(Recorded data)
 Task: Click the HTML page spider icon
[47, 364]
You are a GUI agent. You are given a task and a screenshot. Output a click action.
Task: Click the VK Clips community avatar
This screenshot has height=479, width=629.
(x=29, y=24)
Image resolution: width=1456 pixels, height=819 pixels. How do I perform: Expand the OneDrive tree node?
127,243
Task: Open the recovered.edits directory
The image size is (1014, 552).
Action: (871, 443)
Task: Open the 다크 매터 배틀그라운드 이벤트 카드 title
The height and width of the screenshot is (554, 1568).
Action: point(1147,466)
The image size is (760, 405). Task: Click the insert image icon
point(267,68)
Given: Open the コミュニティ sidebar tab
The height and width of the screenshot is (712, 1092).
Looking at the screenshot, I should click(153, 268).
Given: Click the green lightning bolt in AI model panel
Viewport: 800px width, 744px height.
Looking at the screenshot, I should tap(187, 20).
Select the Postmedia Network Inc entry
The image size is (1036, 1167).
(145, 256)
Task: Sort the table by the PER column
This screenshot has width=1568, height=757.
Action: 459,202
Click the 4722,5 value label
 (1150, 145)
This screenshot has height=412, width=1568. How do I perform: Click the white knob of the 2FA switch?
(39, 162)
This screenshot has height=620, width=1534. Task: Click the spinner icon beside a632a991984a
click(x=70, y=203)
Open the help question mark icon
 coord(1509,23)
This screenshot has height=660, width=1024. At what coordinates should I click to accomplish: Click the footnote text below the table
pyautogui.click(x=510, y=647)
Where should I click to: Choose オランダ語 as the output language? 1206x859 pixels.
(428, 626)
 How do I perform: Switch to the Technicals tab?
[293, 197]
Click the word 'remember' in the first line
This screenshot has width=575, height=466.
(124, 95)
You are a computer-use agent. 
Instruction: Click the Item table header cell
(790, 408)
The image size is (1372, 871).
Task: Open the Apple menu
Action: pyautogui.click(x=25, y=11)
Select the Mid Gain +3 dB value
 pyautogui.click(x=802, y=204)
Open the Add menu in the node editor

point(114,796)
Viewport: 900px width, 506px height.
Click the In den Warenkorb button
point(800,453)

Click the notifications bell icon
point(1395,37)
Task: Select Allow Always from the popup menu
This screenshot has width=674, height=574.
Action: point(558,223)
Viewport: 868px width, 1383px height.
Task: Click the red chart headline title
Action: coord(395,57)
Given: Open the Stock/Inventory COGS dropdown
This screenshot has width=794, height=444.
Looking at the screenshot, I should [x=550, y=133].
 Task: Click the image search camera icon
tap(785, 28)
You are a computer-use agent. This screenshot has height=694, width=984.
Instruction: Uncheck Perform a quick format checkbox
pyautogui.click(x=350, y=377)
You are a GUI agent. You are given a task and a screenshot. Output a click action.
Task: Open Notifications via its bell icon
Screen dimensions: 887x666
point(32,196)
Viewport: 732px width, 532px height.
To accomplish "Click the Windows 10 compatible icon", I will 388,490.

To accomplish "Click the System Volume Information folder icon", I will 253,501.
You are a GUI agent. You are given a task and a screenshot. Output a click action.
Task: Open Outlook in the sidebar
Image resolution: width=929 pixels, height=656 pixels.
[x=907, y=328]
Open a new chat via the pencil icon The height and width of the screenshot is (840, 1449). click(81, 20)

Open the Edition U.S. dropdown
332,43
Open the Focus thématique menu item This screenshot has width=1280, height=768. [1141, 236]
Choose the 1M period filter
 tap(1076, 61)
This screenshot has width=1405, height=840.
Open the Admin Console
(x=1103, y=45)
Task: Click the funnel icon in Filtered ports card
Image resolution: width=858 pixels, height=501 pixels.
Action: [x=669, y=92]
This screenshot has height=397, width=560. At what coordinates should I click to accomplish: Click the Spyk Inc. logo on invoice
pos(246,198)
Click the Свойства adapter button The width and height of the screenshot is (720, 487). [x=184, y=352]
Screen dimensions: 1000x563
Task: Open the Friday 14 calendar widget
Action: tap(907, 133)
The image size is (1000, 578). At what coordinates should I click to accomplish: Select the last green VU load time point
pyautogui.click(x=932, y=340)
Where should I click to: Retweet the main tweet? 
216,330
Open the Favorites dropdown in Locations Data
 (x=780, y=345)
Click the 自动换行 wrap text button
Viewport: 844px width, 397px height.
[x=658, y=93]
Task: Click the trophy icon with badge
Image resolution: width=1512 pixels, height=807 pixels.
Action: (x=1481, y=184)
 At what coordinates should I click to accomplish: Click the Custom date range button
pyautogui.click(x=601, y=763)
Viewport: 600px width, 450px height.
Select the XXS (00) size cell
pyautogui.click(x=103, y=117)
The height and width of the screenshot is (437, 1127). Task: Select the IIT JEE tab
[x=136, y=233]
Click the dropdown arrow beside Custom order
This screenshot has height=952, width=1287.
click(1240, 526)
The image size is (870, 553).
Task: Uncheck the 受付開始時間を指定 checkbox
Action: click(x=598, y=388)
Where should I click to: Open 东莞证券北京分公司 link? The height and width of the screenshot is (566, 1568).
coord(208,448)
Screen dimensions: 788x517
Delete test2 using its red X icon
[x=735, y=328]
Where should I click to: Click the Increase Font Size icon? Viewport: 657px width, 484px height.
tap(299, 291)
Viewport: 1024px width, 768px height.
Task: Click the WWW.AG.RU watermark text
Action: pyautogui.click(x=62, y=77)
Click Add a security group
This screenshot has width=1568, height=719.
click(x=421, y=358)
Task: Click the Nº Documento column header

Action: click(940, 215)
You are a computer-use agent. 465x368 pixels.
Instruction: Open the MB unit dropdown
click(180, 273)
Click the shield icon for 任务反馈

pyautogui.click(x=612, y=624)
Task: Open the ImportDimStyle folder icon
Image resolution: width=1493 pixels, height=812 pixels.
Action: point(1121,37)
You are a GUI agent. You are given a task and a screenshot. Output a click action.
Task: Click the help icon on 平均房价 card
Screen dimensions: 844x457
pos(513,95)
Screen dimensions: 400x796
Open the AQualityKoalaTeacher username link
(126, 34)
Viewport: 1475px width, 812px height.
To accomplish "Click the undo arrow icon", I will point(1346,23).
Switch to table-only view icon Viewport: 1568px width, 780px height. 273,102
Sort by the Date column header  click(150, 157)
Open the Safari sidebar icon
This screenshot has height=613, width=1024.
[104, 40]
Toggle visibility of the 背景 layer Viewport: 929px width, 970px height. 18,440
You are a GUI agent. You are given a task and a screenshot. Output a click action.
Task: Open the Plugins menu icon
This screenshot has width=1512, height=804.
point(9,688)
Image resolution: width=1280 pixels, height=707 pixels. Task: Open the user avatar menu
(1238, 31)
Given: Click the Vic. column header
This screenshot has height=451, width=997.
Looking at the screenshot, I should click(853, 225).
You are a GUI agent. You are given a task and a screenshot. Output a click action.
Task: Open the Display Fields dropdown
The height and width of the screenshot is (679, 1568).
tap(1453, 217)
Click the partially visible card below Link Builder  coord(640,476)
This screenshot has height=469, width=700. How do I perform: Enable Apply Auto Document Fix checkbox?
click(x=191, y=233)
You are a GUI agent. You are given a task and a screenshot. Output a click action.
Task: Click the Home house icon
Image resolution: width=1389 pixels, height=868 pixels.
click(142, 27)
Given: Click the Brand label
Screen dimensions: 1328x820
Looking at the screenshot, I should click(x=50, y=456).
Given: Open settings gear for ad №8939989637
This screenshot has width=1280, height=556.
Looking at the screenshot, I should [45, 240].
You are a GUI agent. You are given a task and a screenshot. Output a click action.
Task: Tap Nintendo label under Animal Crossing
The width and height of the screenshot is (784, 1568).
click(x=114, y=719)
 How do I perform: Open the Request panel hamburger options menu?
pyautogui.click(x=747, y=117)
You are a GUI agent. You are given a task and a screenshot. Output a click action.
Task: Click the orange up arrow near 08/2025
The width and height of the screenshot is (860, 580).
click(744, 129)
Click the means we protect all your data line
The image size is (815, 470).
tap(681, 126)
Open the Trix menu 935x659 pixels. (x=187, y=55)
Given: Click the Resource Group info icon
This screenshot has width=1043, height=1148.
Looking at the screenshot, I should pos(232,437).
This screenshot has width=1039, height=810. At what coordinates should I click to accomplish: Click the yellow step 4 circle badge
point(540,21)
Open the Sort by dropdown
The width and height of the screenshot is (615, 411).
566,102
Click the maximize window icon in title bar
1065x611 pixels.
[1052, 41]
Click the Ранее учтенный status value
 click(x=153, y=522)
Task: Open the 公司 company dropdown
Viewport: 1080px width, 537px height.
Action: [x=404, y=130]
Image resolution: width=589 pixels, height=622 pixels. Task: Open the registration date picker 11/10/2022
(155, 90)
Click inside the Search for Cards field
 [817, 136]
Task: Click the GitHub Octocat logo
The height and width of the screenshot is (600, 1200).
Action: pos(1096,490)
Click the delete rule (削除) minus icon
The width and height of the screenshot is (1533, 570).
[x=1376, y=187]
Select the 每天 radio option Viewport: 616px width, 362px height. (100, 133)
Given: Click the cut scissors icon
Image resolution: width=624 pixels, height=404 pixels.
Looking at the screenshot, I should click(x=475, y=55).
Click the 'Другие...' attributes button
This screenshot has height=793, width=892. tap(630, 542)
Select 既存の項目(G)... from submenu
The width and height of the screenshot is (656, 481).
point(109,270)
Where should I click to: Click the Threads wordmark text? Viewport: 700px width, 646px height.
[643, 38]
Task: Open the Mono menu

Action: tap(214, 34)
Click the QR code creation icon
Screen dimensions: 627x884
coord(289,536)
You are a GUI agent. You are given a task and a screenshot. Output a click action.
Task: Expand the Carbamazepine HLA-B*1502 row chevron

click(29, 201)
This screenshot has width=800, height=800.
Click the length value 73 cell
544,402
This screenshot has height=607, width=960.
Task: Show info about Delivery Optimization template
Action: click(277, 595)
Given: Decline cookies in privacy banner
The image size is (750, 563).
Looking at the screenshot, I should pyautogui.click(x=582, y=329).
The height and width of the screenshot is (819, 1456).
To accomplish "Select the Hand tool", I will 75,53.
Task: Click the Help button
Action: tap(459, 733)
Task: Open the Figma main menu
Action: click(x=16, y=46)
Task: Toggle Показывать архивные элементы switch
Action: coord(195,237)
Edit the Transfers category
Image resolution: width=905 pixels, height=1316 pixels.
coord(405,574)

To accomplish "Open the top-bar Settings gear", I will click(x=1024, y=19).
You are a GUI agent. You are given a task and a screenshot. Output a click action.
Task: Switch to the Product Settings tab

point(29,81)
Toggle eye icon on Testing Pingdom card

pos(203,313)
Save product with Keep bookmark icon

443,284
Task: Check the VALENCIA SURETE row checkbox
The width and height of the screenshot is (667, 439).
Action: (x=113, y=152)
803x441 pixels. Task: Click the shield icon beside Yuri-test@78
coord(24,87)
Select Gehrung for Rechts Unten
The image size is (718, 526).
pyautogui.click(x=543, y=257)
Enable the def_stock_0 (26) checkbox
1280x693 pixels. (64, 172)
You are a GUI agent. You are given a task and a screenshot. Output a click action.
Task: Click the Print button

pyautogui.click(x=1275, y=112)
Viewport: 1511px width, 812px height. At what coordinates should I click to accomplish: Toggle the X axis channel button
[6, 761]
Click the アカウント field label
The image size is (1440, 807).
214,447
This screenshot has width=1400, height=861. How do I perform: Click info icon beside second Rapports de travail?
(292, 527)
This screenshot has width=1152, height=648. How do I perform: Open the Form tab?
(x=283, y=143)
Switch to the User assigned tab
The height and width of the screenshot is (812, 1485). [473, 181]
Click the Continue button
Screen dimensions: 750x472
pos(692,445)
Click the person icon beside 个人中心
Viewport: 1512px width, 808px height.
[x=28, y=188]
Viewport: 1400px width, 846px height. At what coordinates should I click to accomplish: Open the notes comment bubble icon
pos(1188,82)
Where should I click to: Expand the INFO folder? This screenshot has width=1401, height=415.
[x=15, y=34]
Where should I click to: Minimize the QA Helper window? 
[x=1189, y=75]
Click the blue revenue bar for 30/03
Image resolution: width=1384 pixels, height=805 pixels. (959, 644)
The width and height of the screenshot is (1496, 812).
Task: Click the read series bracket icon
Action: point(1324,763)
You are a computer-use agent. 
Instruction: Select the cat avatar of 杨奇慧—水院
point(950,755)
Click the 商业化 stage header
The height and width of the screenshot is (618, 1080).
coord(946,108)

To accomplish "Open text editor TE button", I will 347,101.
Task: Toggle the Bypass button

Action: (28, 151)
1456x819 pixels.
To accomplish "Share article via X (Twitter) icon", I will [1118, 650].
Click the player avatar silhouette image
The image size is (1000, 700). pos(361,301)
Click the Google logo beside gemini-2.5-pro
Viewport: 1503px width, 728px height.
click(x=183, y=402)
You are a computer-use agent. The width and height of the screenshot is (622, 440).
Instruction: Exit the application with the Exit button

> [Your task] Copy the lines from the line with "Task: Open the recovered.edits directory" up to and including the line with "Action: 459,202", keeping each one unchanged.

> [Response to this exercise]
Task: Open the recovered.edits directory
The image size is (1014, 552).
Action: (871, 443)
Task: Open the 다크 매터 배틀그라운드 이벤트 카드 title
The height and width of the screenshot is (554, 1568).
Action: point(1147,466)
The image size is (760, 405). Task: Click the insert image icon
point(267,68)
Given: Open the コミュニティ sidebar tab
The height and width of the screenshot is (712, 1092).
Looking at the screenshot, I should click(153, 268).
Given: Click the green lightning bolt in AI model panel
Viewport: 800px width, 744px height.
Looking at the screenshot, I should tap(187, 20).
Select the Postmedia Network Inc entry
The image size is (1036, 1167).
(145, 256)
Task: Sort the table by the PER column
This screenshot has width=1568, height=757.
Action: 459,202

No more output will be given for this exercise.